God of the science nerds, Neil deGrasse Tyson, has played the voice of reason time and time again. He’s explained the inner-workings of the cosmos and, at the same time, helped the folks at the Daily Show change the earth’s rotation. He also apparently is tired of anti-GMO folks.

“Practically every food you buy in a store, for consumption by humans, is genetically modified food,” deGrasse Tyson says. Manipulating corn genes in a laboratory is no different than the hundreds of years of livestock and produce farming that agriculture has built empires on. In both cases, no matter the context in which it happens, Tyson says, we are committing “artificial selection.” We are cherry picking the juiciest, largest, most delicious foods and interrupting nature’s course for our own enjoyment.

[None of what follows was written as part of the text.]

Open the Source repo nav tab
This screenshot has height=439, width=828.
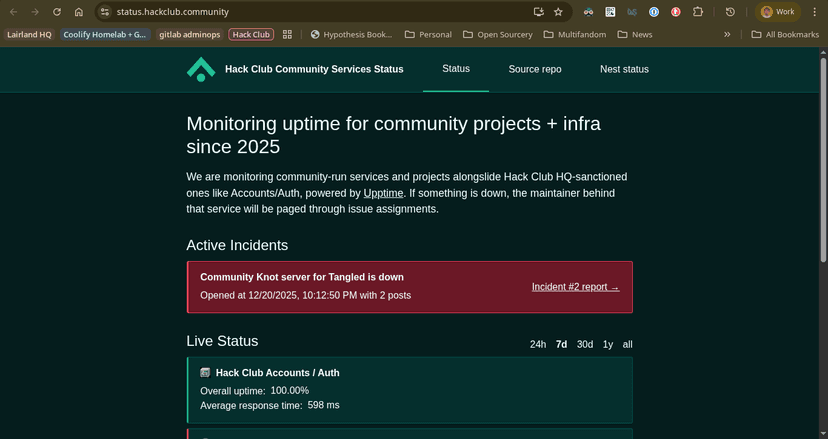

There are no wild seedless watermelons, he says. Nor are their wild cows or wild long-stemmed roses, though, as he helpfully points out, “we don’t eat roses.” Indeed, what anti-GMO crowds call nutritional heresy — people in white coats improving the food we eat — is really a smarter extension of what has been going on for decades.

“We have systematically genetically modified all the foods, vegetable and animals, ever since we cultivated them,” he said. “If you’re the complainer type, go back and eat the apples that grow wild. They’re this big” — Tyson creates a circle no larger than a golf ball — “and they’re tart. They’re not sweet like red delicious apples.”

Constantly, in fact, are we modifying the natural world to satisfy our human desires. Is it selfish? Yes. But is it harmful? Loads of science, and now one of its deities, say “No.”